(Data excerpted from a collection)
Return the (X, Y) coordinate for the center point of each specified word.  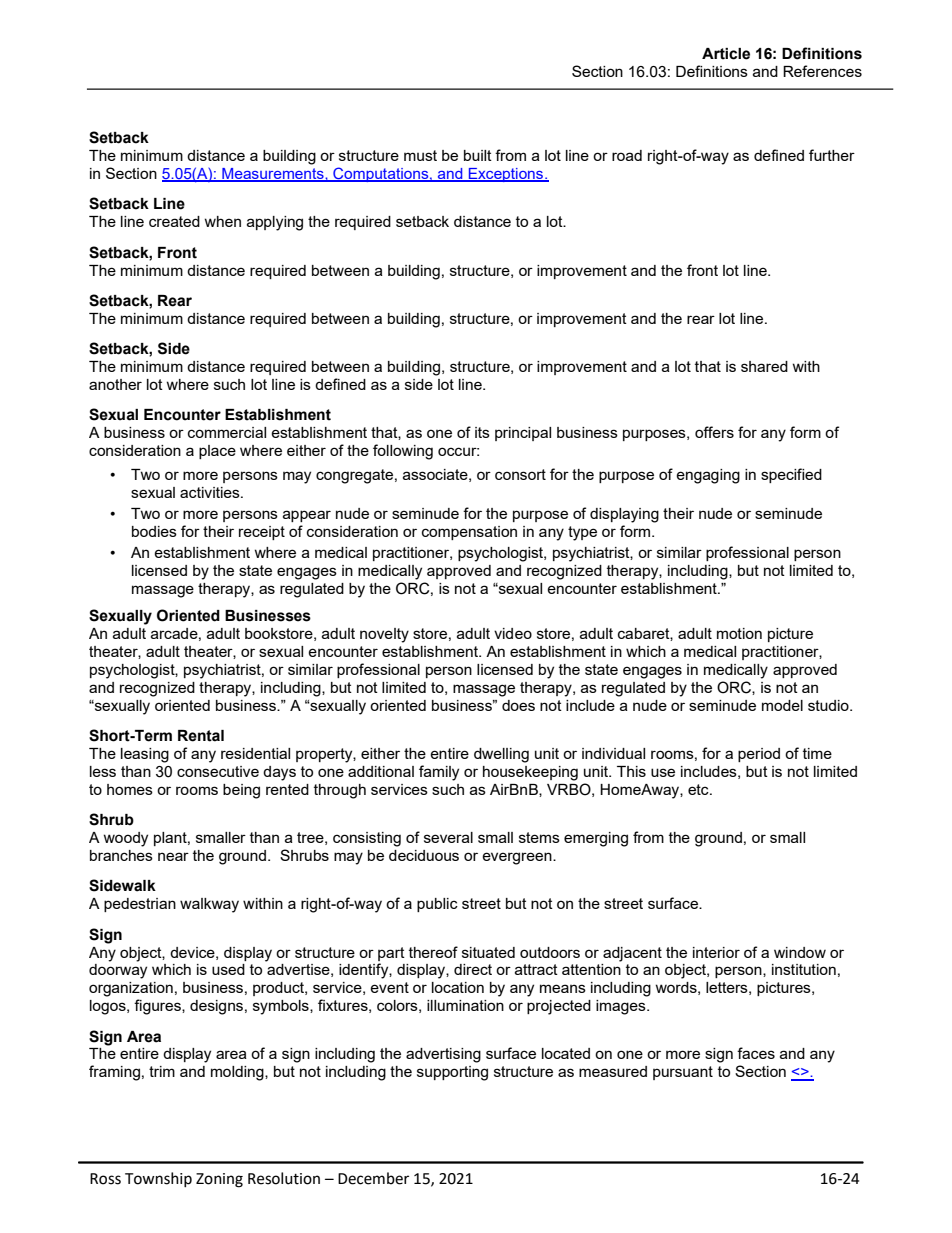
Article (726, 54)
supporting (452, 1073)
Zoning (219, 1180)
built (478, 155)
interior (716, 952)
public (437, 905)
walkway (209, 905)
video (513, 633)
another (115, 384)
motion (739, 633)
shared (764, 366)
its (482, 432)
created (174, 221)
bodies (154, 531)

Your goal >>
Quote all of the data above verbatim, omitting the picture from your reply.

Final answer >>
Return the (X, Y) coordinate for the center point of each specified word.  
Article (726, 54)
supporting (452, 1073)
Zoning (219, 1180)
built (478, 155)
interior (716, 952)
public (437, 905)
walkway (209, 905)
video (513, 633)
another (115, 384)
motion (739, 633)
shared (764, 366)
its (482, 432)
created (174, 221)
bodies (154, 531)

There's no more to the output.